Shifting the road-building burden

5 mins read

By Bill Rauch

What do politicians talk about when they’re hobnobbing off the clock?

Lots of things of course, but a favorite is who or what will the voters vote for and why.

I happened to be a part of one such informal discussion last week when the topic turned to the proposed Beaufort County transportation penny sales tax referendum on November 6.

One of those there said: “With the president’s emphasis on infrastructure we ought to be able to get more federal money into the project. A fatter federal match would make it more palatable to the voters.”

My friend was talking about the six-laning of US 278 on to Hilton Head Island, although there are several other projects proposed to be on the November 6th list.

But 278’s the big one. 

Costed out now at nearly a quarter billion dollars, the project that includes four new bridges would be funded by $120 million in South Carolina State Infrastructure Bank funds, $80 million from the pockets of Beaufort County’s shoppers in the form of penny sales tax receipts, $35 million in Federal Bridge Replacement funds, and with a couple of pinches of other smaller and more obscure millions sprinkled in.

My friend was right: the federal share by traditional standards did seem a little meagre. 

More federal money into the funding package would be welcome, I thought, so when I got a chance I took a few minutes and looked up the President’s Legislative Outline for Rebuilding Infrastructure in America that was issued a month ago.  On page four of the proposed new rules I found that the government’s top priority for awarding federal support is that the proposed improvement show evidence of applicants having secured and committed “new non-federal revenue to create sustainable, long-term funding for infrastructure investments.”

What is that?
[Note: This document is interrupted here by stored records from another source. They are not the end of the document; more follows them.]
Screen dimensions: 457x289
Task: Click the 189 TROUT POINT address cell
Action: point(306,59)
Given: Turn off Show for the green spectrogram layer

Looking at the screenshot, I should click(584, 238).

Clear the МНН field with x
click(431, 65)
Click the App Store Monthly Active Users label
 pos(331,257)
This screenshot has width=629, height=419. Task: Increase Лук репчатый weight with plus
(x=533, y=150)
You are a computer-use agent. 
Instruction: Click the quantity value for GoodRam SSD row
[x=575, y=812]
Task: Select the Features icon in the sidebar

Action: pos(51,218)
I wondered.

Reading on through the bureaucratese to page 22 under “Transportation Funding” Initiative #1 in italics I found the answer: Provide States Tolling Flexibility.  There the president’s thinking is displayed clearly. He wants the Federal Government out of road and bridge-building except in a few special cases where its participation would be limited to twenty percent of the total cost of the improvement.

That’s in the ballpark of the federal contribution for the currently-proposed 278 package, so the current package — like it or not — has as much federal money in it as it is likely under the current circumstances to get.
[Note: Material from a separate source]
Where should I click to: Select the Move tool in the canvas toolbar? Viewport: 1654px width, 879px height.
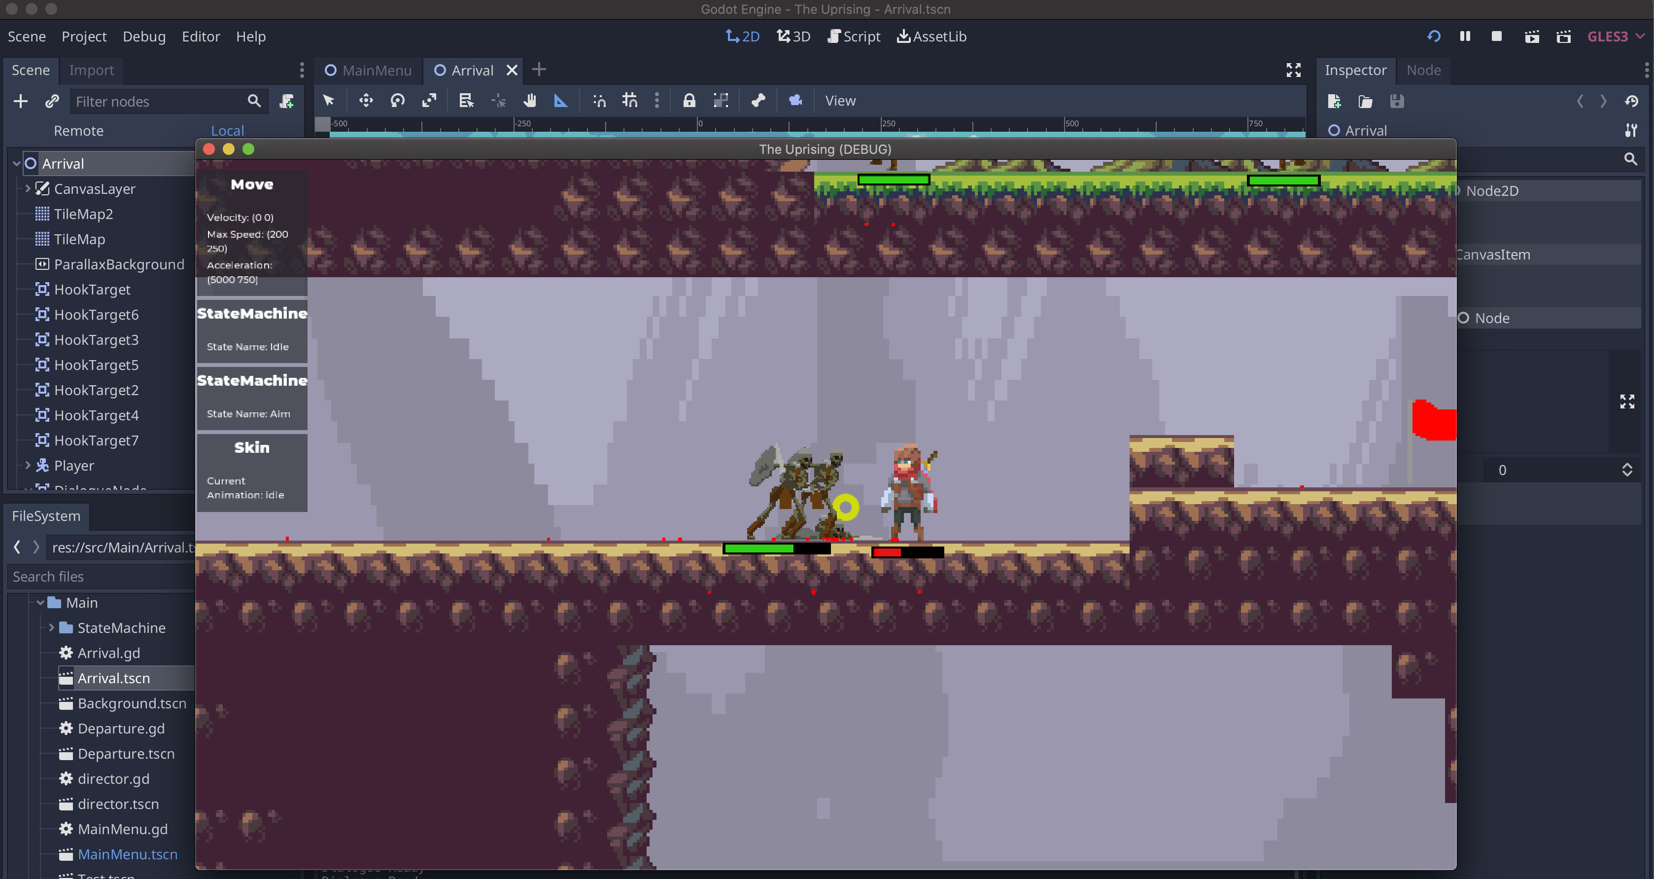366,101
Cutting back Federal spending … I get it. I like it.

But the president acknowledges lots of road and bridge-building is needed. Yes Sir! More and bigger vehicles on the roads all the time, no doubt about it.

So to stay up with the need The White House advocates that the states be empowered to place tolls on existing and new interstate highways, and on other existing Federal highways. And that they be empowered to use the revenues from those tolls to build whatever new roads and bridges they need.

States rights, local control … I get it.  I like it.

There is also language that suggests private investors will be empowered to invest in roads. Maybe elsewhere, but after the Southern Connector debacle in Greenville, that’s probably a long-shot here.

Public-private partnerships, however … I get it.  I like it.

But I’ll be voting YES on the November 6 initiative.  Because if it fails, the next time the initiative comes around there’s a pretty good chance the proposal will include a SCDOT toll booth at the foot of the bridge we know today as The Graves Bridge. 

And, speaking now as a guy who gets from place to place in a pick-up, I don’t much care for tolls thank you.